# Provided passage

┄┄┄┄┄┄

What area will the new council cover?

  • Shipley ward polling district 22B Hirst Wood/Saltaire/Wycliffe vote at Saltaire Methodist Church.
  • ShipleySward polling district 22C south of Wycliffe/Crowgill Park/ Commercial St./Westgate/Dockfield Road.
  • Shipley ward polling district 22D Moorhead/Nab Wood east to Farfield Road.
  • Shipley ward polling district 22E Norman Rae playing fields, Norwood down to Kirkgate Station Road. South of the river Aire, east of the Bankfield hotel and river Aire; west of Bradford Beck, north of Northcliffe Woods (please see map).

Please note: in the immediate future, it shall be the working assumption of the Steering Group and its members that the Shipley Town Council it seeks is likely to cover BMDC polling districts 22B, 22C, 22D and 22E. The Group does not rule out the possibility that other, neighbouring polling districts may be included in its final request for a Governance Review. The Group is ready to discuss this possibility openly with local people but will not actively campaign to secure the inclusion of other polling districts.

Why aren’t we including Windhill or Wrose?

Wrose already has its own Parish Council which was established in 2004.

┄┄┄┄┄┄

# Tasks to complete
**a)** In the passage on the new council's area, take everything from "Please note: in" down to "established in 2004." and write it out again, swapping "Steering Group" for "Working Group".
**b)** Do these statements agree with the passage on the new council's area? Answer yes or no for each and quote the words that decide it.
(i) Wrose's Parish Council was set up in 2004.
(ii) The group plans to campaign actively to add other polling districts.
(iii) People in polling district 22B vote at Saltaire Methodist Church.
The material after this point is separate from the passage on the new council's area.

# Information shown
┄┄┄┄┄┄

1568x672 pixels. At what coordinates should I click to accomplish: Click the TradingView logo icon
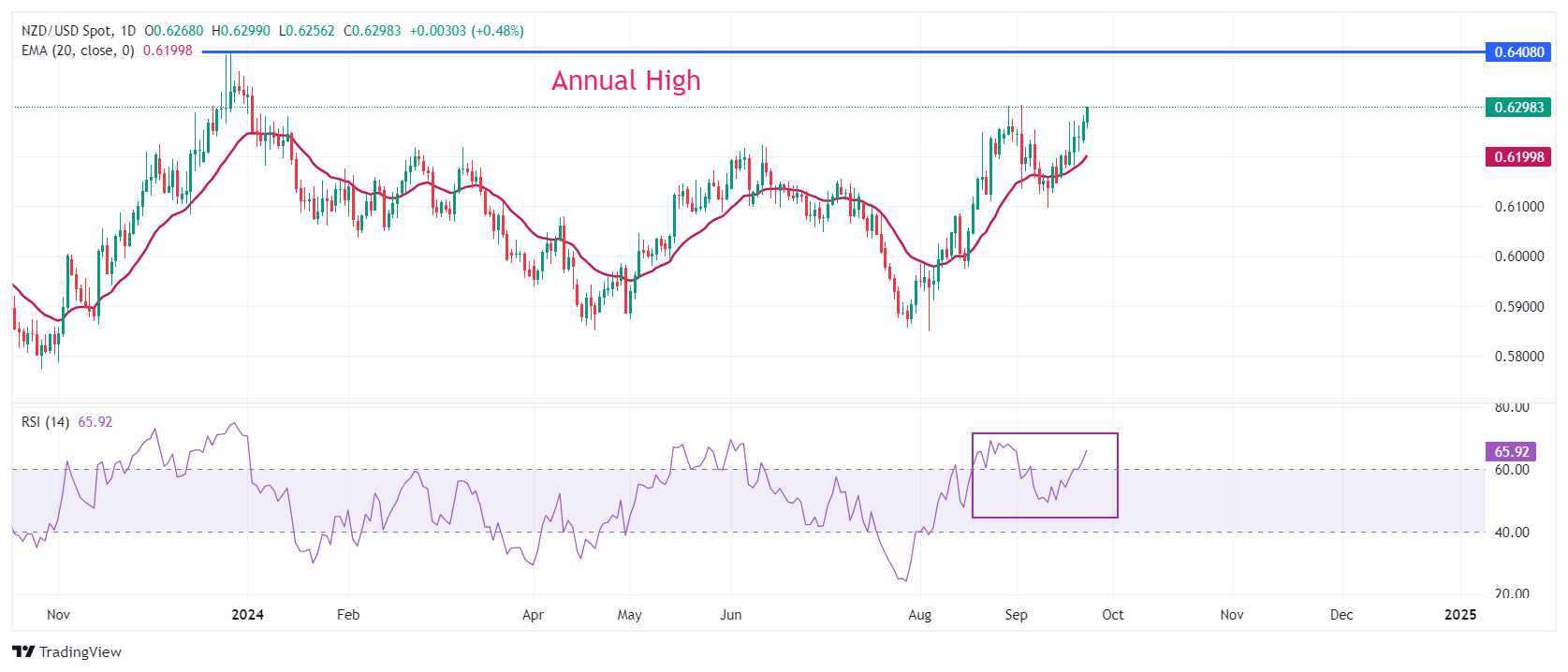point(23,651)
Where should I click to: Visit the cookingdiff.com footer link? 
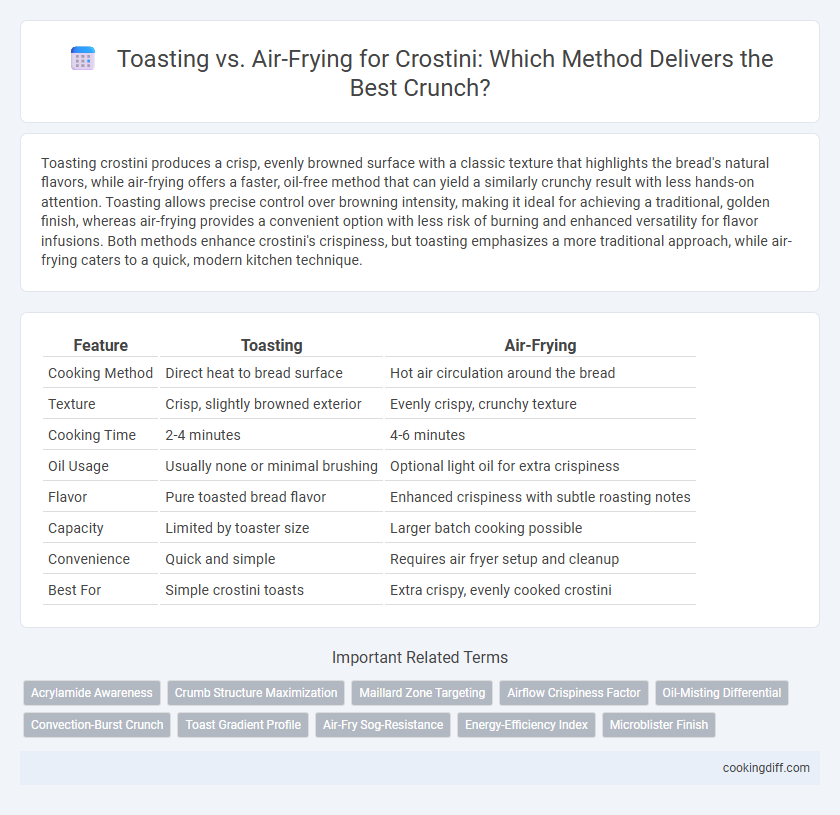766,768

┄┄┄┄┄┄

# Outputs for the tasks
**a)**
Please note: in the immediate future, it shall be the working assumption of the Working Group and its members that the Shipley Town Council it seeks is likely to cover BMDC polling districts 22B, 22C, 22D and 22E. The Group does not rule out the possibility that other, neighbouring polling districts may be included in its final request for a Governance Review. The Group is ready to discuss this possibility openly with local people but will not actively campaign to secure the inclusion of other polling districts.

Why aren’t we including Windhill or Wrose?

Wrose already has its own Parish Council which was established in 2004.

**b)**
(i) Yes: "Wrose already has its own Parish Council which was established in 2004."
(ii) No: "will not actively campaign to secure the inclusion of other polling districts."
(iii) Yes: "Shipley ward polling district 22B Hirst Wood/Saltaire/Wycliffe vote at Saltaire Methodist Church."